Dataset entries:
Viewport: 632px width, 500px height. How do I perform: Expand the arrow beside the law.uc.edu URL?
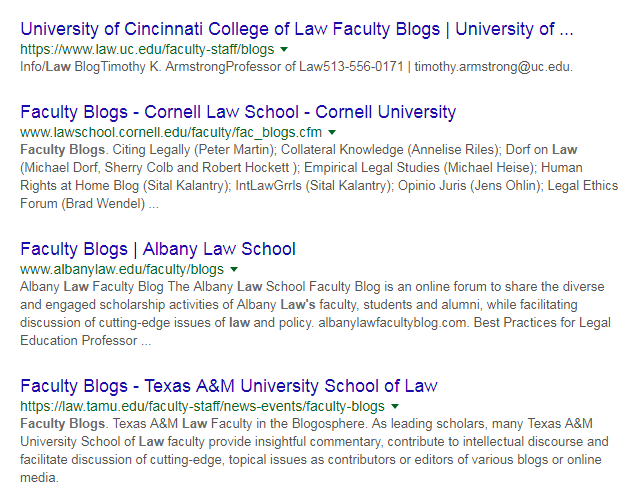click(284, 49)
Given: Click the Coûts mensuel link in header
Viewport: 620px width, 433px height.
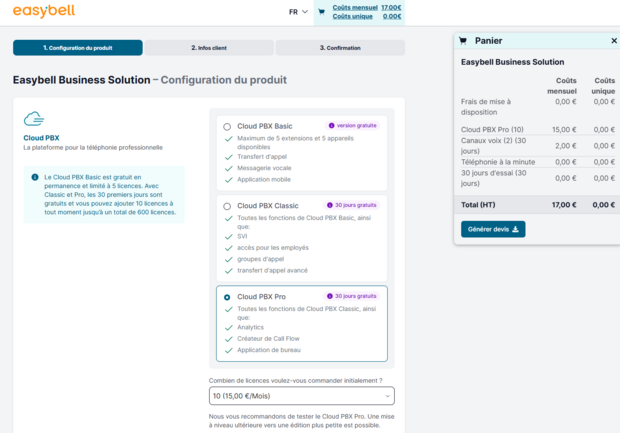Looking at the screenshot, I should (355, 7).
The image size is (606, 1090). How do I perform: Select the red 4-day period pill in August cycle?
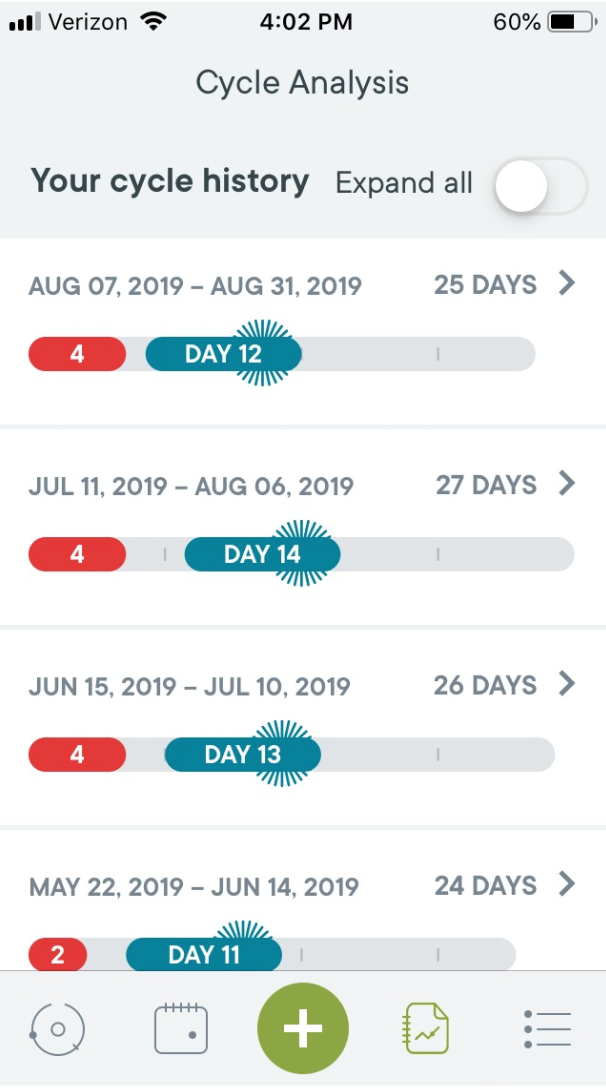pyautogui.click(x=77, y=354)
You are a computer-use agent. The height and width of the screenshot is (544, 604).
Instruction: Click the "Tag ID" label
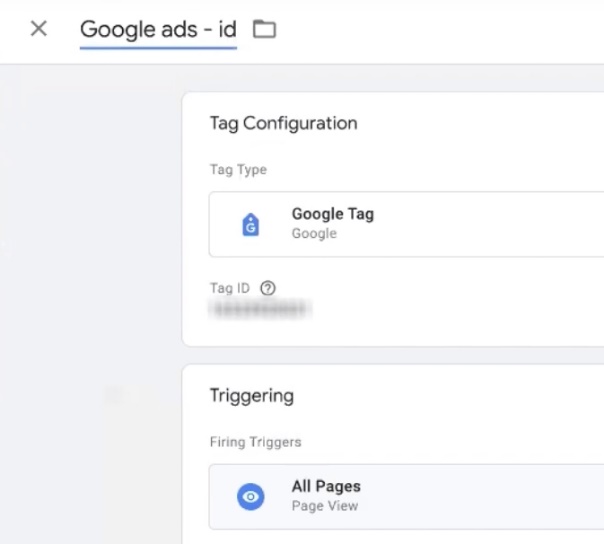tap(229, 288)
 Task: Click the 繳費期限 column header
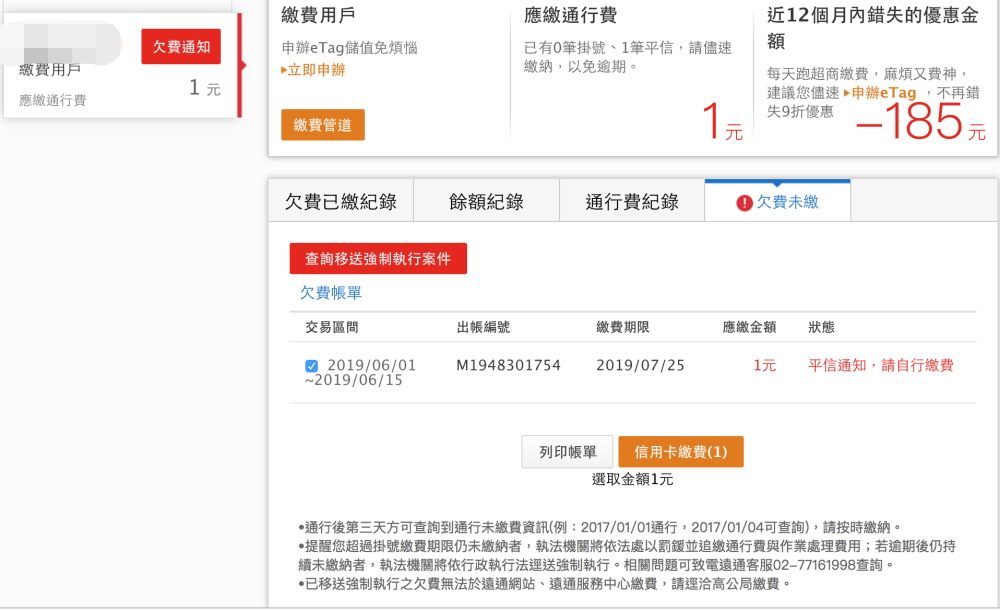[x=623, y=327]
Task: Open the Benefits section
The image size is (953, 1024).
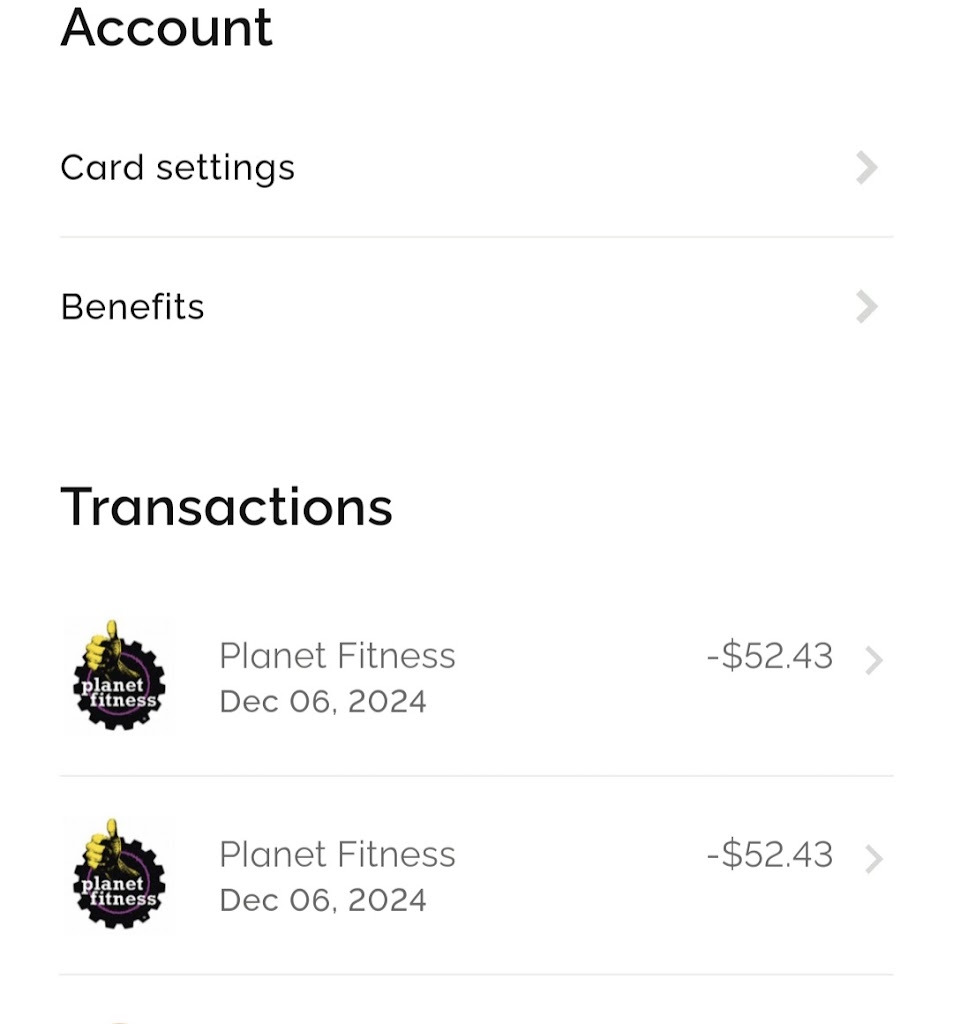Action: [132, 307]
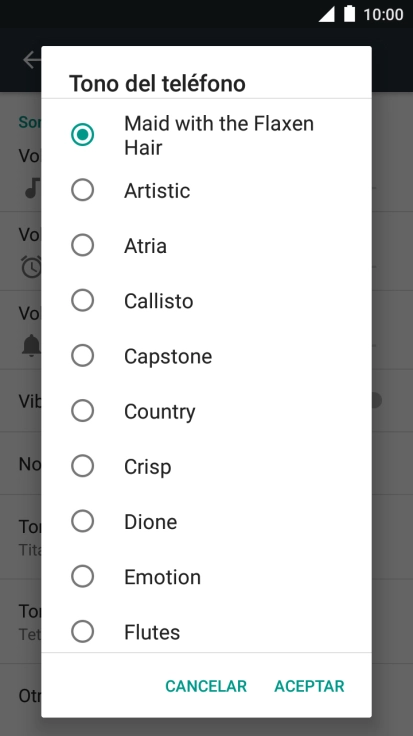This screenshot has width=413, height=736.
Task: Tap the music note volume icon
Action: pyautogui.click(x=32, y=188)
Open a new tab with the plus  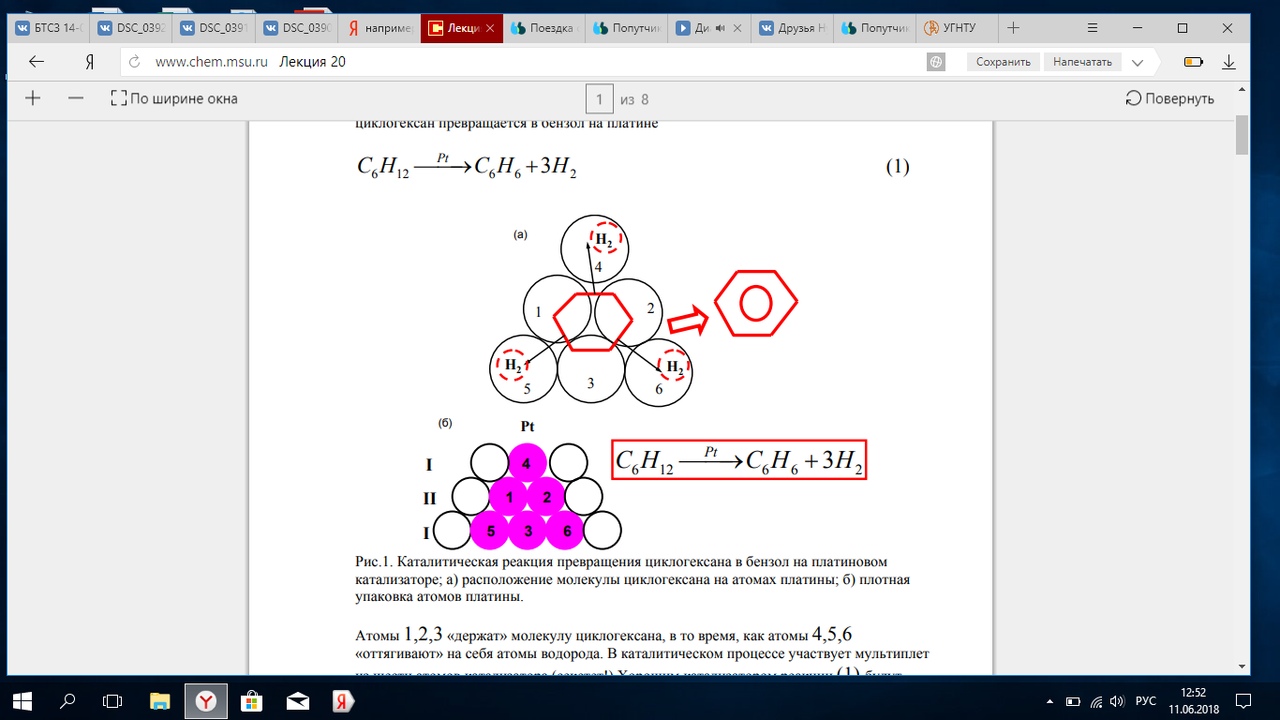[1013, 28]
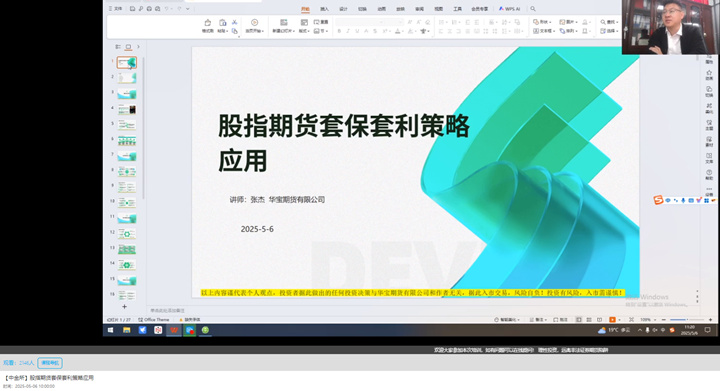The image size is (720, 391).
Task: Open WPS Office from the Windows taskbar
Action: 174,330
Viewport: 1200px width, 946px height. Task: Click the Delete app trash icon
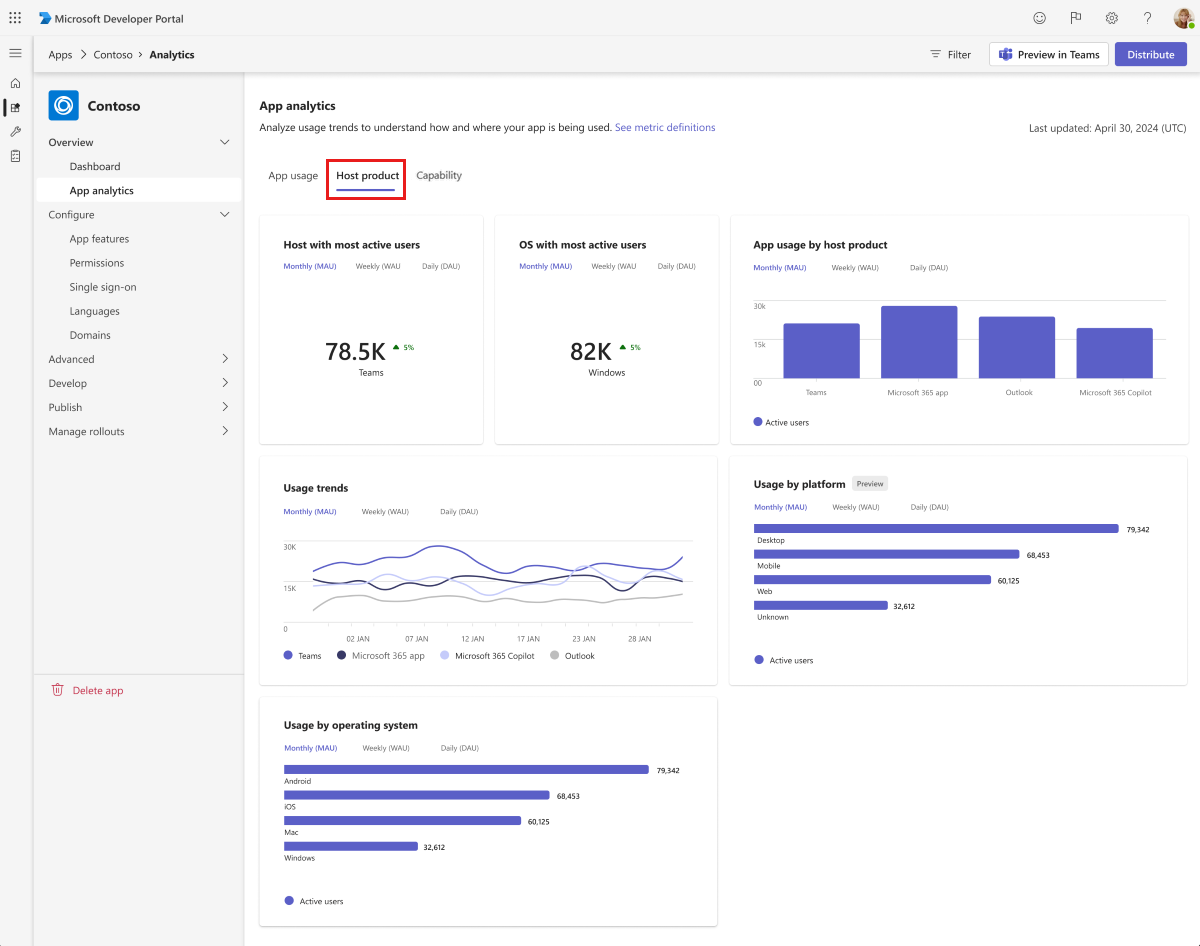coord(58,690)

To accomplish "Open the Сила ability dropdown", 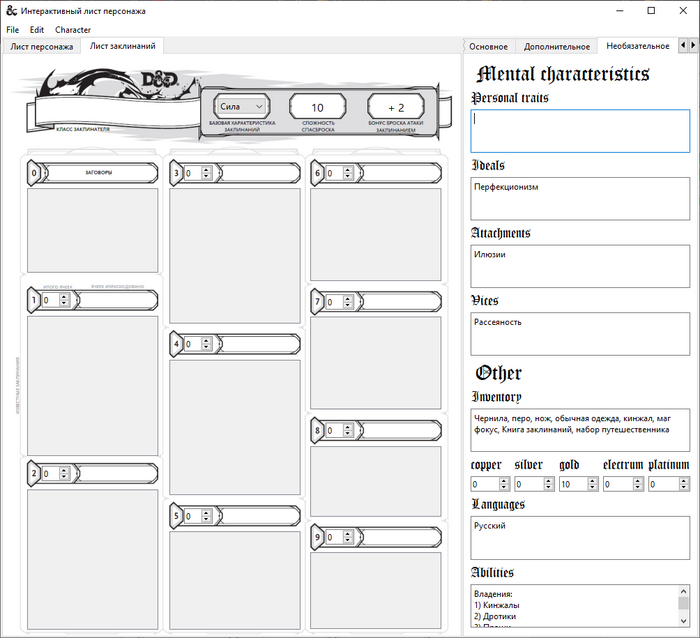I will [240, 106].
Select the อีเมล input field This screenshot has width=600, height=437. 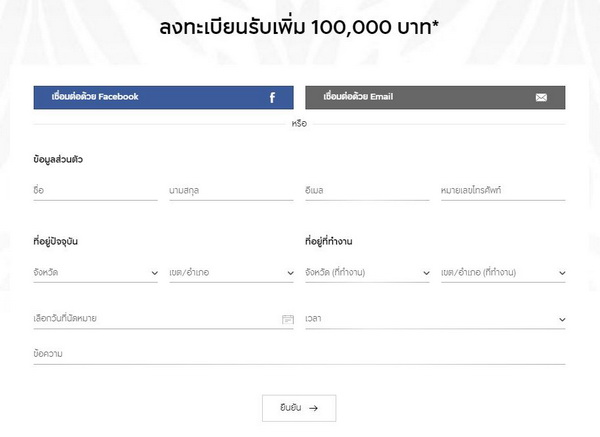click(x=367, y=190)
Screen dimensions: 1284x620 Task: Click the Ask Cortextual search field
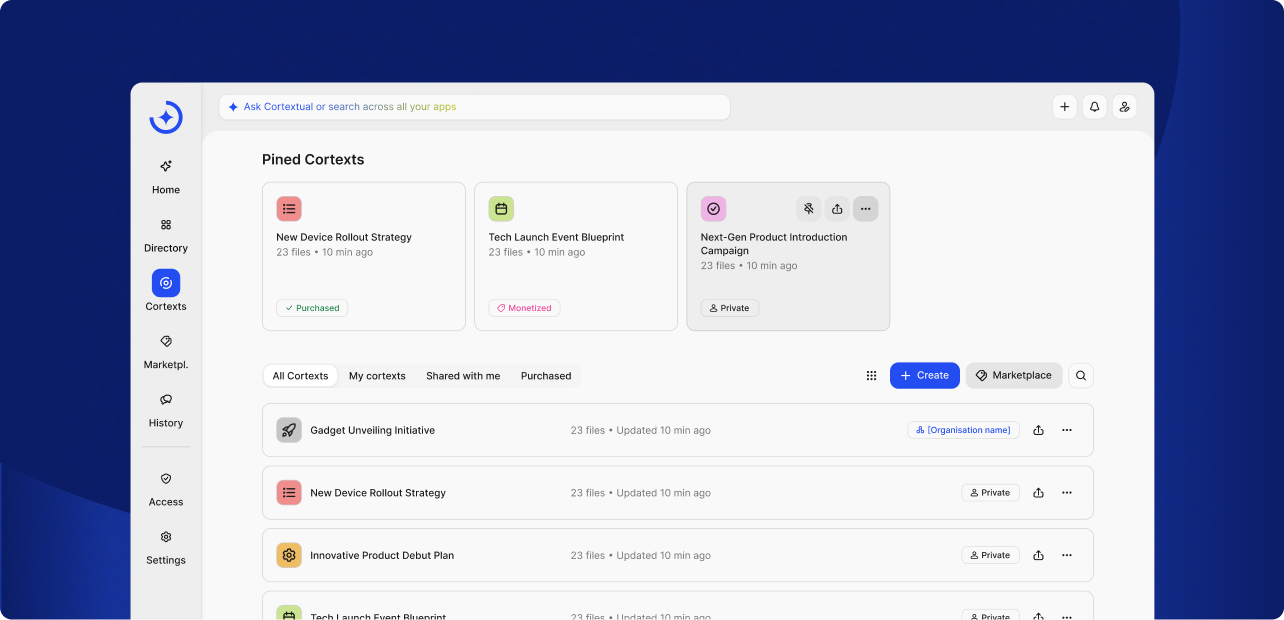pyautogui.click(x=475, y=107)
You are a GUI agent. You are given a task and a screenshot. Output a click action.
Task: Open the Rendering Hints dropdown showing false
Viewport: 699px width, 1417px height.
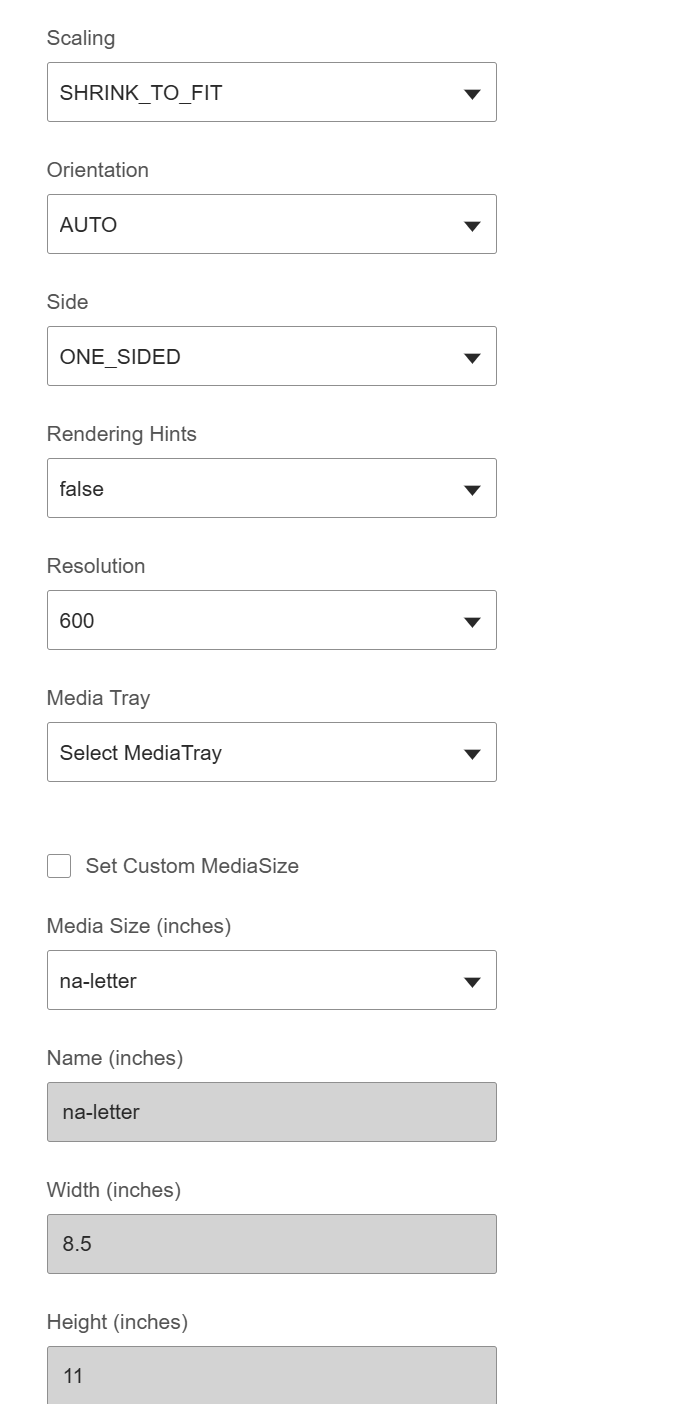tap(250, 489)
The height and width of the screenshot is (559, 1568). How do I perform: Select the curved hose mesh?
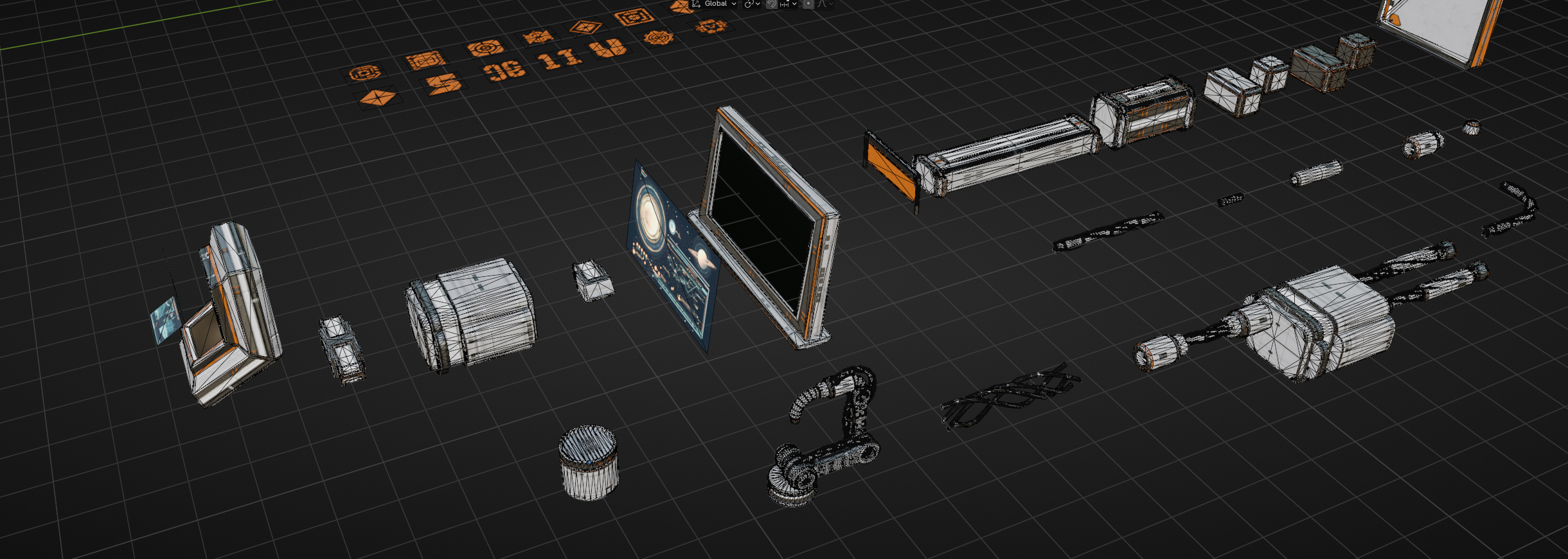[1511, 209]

Activity ▸ Report every line in the data above in which the word "agent" appears.

Output ▸
You are a computer-use agent. The height and width of the screenshot is (544, 604).
You are a GUI agent. You are given a task and a screenshot. Output a click action.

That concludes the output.